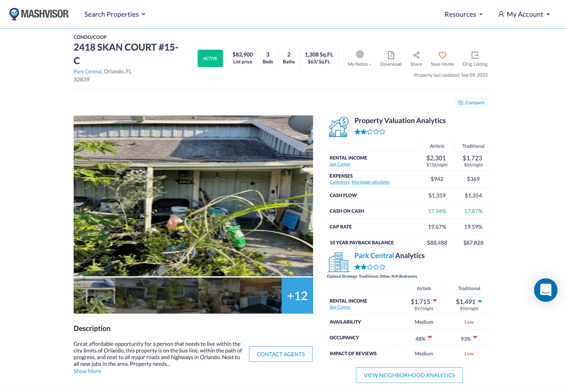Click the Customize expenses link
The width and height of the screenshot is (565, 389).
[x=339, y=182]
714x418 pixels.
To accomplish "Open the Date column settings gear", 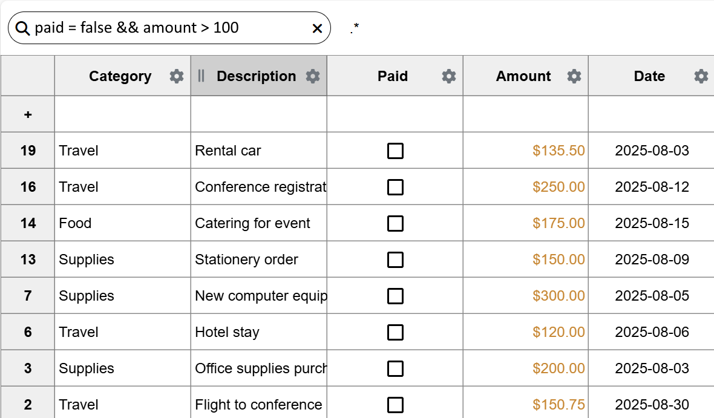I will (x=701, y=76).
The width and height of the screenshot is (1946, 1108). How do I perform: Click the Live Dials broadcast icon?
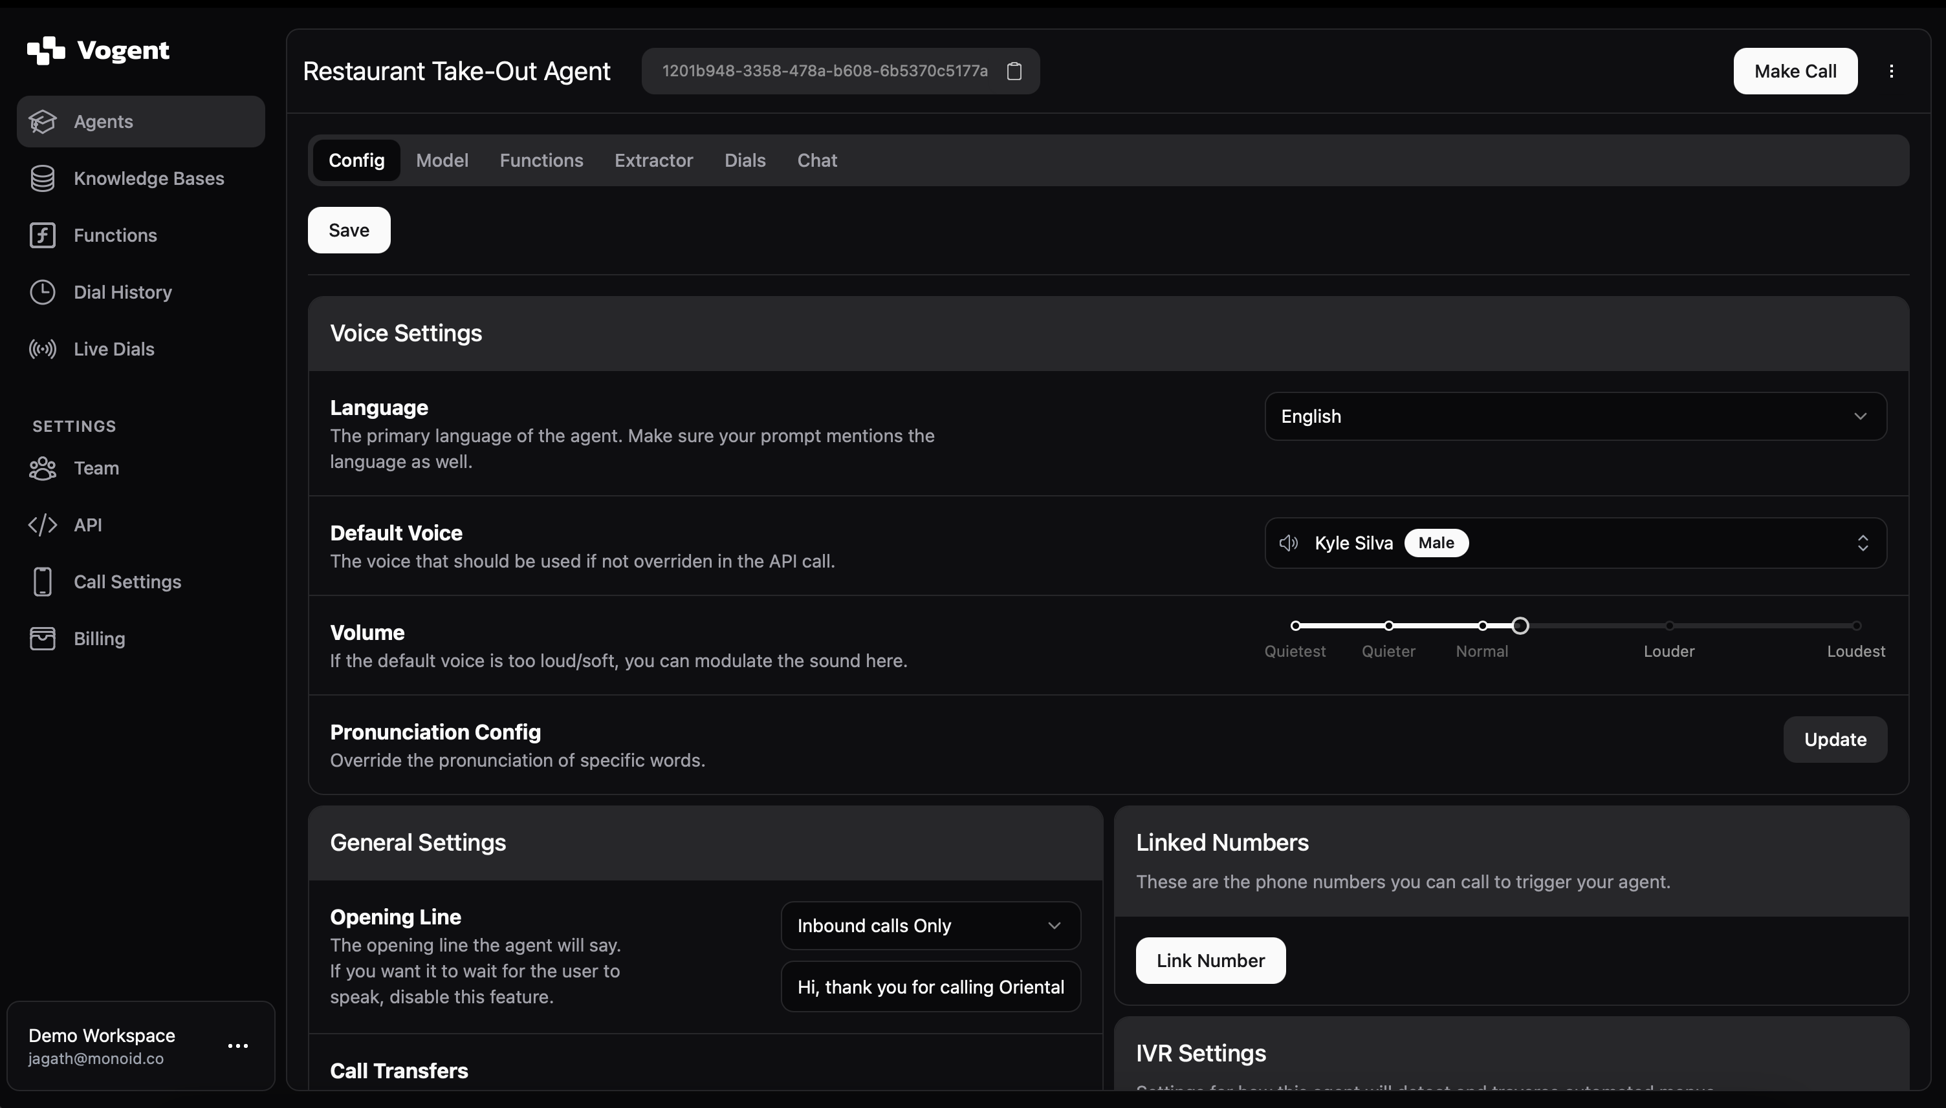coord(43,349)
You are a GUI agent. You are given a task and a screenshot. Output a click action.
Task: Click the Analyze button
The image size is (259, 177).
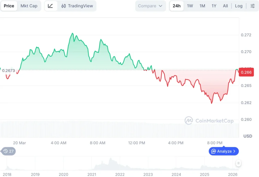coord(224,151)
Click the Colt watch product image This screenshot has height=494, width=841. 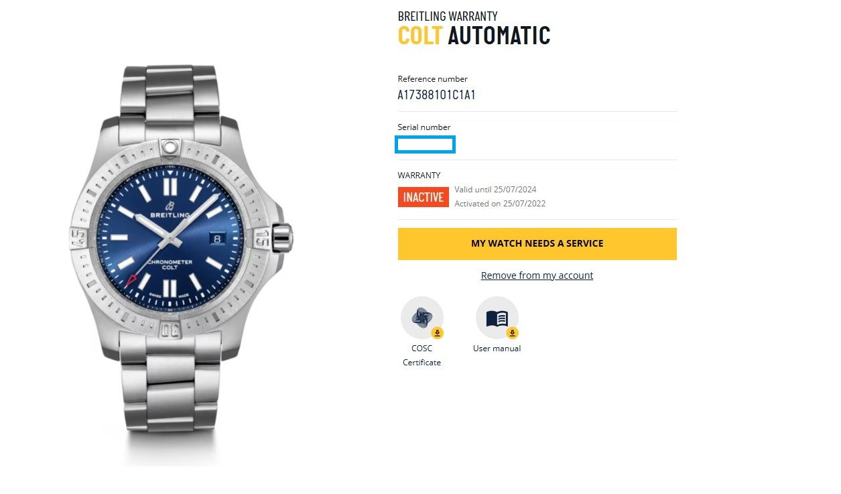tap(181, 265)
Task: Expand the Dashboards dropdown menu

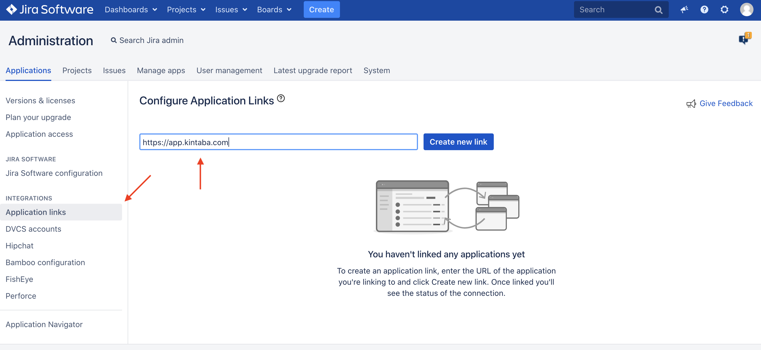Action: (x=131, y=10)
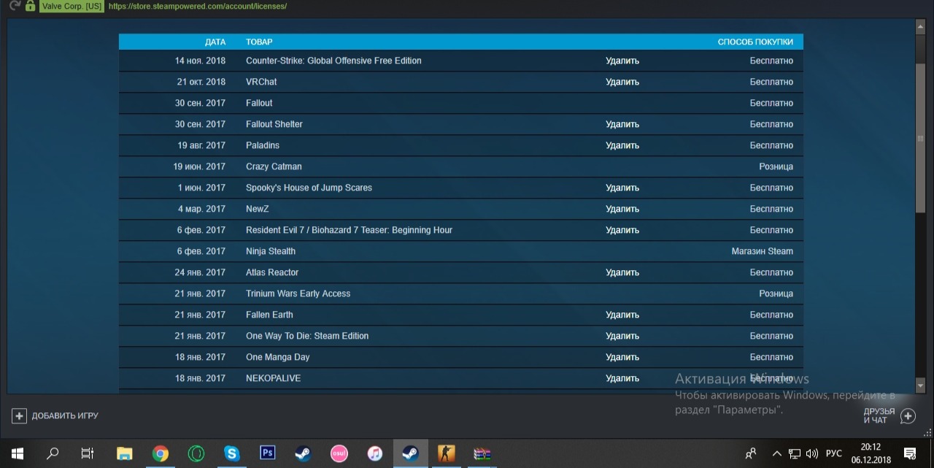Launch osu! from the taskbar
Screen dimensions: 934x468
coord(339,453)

^^^^^^^^^^^^^^^^

Output the lines of the items above, from the line containing "The width and height of the screenshot is (1946, 1108)." through the line containing "coord(224,151)", as a JSON list of strings with one string per line and blank lines omitted. Leave the pictures out of the answer.

[
  "The width and height of the screenshot is (1946, 1108). How do I perform: Click the Live Dials broadcast icon?",
  "coord(43,349)",
  "You are a GUI agent. You are given a task and a screenshot. Output a click action.",
  "Task: Click the Analyze button",
  "The image size is (259, 177).",
  "coord(224,151)"
]